(WHAT IS BEING ASKED):
Please edit the data below so that every "sidebar" becomes "side panel", leaving everything else unchanged.

+-------+

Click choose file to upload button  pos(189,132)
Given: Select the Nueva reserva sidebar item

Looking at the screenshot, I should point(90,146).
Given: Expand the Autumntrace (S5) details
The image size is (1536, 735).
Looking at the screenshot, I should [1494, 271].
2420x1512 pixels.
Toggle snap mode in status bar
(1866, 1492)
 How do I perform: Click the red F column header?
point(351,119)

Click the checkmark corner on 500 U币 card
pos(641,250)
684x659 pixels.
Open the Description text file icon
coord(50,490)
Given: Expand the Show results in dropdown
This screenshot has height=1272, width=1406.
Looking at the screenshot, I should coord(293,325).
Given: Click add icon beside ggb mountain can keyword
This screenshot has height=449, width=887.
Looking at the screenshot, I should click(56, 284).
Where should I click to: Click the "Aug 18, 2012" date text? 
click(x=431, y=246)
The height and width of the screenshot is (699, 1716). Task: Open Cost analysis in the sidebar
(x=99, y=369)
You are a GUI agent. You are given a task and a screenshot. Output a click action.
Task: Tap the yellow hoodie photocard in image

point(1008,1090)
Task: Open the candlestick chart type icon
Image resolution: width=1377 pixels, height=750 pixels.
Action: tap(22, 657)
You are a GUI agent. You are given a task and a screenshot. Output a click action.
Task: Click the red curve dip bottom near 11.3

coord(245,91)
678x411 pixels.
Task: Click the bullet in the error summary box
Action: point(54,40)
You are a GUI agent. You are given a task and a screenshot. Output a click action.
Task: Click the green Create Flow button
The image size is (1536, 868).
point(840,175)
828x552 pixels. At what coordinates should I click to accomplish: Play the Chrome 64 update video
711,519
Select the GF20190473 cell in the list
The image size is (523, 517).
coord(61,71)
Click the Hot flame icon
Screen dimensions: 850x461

+-------+

(ANSWER BELOW):
Click choose file to upload button  pos(189,132)
Given: Select the Nueva reserva side panel item

Looking at the screenshot, I should point(90,146).
Given: Expand the Autumntrace (S5) details
The image size is (1536, 735).
Looking at the screenshot, I should [1494, 271].
2420x1512 pixels.
Toggle snap mode in status bar
(1866, 1492)
 How do I perform: Click the red F column header?
point(351,119)

Click the checkmark corner on 500 U币 card
pos(641,250)
684x659 pixels.
Open the Description text file icon
coord(50,490)
Given: Expand the Show results in dropdown
This screenshot has height=1272, width=1406.
Looking at the screenshot, I should coord(293,325).
Given: Click add icon beside ggb mountain can keyword
This screenshot has height=449, width=887.
Looking at the screenshot, I should click(56, 284).
Where should I click to: Click the "Aug 18, 2012" date text? 
click(x=431, y=246)
The height and width of the screenshot is (699, 1716). Task: Open Cost analysis in the side panel
(x=99, y=369)
You are a GUI agent. You are given a task and a screenshot. Output a click action.
Task: Tap the yellow hoodie photocard in image

point(1008,1090)
Task: Open the candlestick chart type icon
Image resolution: width=1377 pixels, height=750 pixels.
Action: tap(22, 657)
You are a GUI agent. You are given a task and a screenshot. Output a click action.
Task: Click the red curve dip bottom near 11.3

coord(245,91)
678x411 pixels.
Task: Click the bullet in the error summary box
Action: point(54,40)
You are a GUI agent. You are given a task and a screenshot. Output a click action.
Task: Click the green Create Flow button
The image size is (1536, 868).
point(840,175)
828x552 pixels. At what coordinates should I click to accomplish: Play the Chrome 64 update video
711,519
Select the GF20190473 cell in the list
The image size is (523, 517).
coord(61,71)
Click the Hot flame icon
Screen dimensions: 850x461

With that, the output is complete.